Nigerian pastor blasts church building collapse ruling
Lagos (AFP) - Nigerian preacher TB Joshua on Thursday blasted a coroner's ruling that his church was criminally negligent for a building collapse that killed 116 people, most of them South Africans.
"The Synagogue Church of All Nations (SCOAN) rejects the verdict of the coroner on the grounds that it is unreasonable, one-sided and biased," the church said on its Facebook and Twitter pages.
"The church maintains its stand that the incident was as a result of sabotage," the statement added.
An inquest was called to determine the circumstances and causes of the collapse on September 12 last year of a guesthouse for foreign followers of Joshua at his Lagos megachurch.
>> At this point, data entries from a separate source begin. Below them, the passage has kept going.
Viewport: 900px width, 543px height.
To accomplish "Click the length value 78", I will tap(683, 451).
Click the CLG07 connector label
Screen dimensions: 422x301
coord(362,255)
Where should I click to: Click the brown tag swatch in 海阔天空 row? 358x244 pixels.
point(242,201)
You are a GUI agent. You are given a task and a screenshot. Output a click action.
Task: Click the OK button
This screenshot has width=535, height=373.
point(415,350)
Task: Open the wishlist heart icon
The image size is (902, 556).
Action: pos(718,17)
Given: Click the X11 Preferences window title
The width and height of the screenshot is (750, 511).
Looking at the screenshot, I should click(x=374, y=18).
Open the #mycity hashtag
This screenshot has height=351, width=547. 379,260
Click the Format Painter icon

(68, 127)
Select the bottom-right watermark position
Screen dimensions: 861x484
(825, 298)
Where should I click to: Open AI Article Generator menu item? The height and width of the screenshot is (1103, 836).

Coroner Oyetade Komolafe on Wednesday attributed the collapse to structural failures and said the church should be prosecuted as the guesthouse did not have planning permission.
"The church was culpable because of criminal negligence resulting in the death of the victims," he added.
Joshua and his supporters have maintained the collapse was linked to a mysterious "hovering" aircraft seen over the guesthouse in the moments leading up to the collapse or a controlled explosion.
Experts ruled out a blast and while a military aircraft was en route to Lagos airport near the church at the time, they said it was "practically impossible" for it to have caused the collapse.
Instead, they submitted that the guesthouse could not support the addition of extra floors being built on it, despite assurances from church engineers that the foundations were sound.
"The church disagrees most vehemently with the finding that the incident was due to structural failure," the statement said.
Evidence was produced to suggest the incident "could have been brought about by external forces such as controlled demolition or an explosion," it added.
"No matter how long a lie is sustained, the truth will someday prevail."
Komolafe's ruling is effectively a recommendation, as the inquest was not a criminal trial. Lagos state authorities have said they will look at the ruling and decide how to proceed.
Joshua, who counts powerful politicians from across Africa among his flock, is known to followers as "The Prophet" and "The Man of God".
He is a self-styled faith healer and mystic who also runs a popular evangelical television channel.
Despite a string of summons for him to give evidence, he refused to turn up in court to repeat his assertions under oath about the cause of the collapse.
He also challenged the coroner's jurisdiction to call him as a witness in a higher court but his plea was rejected.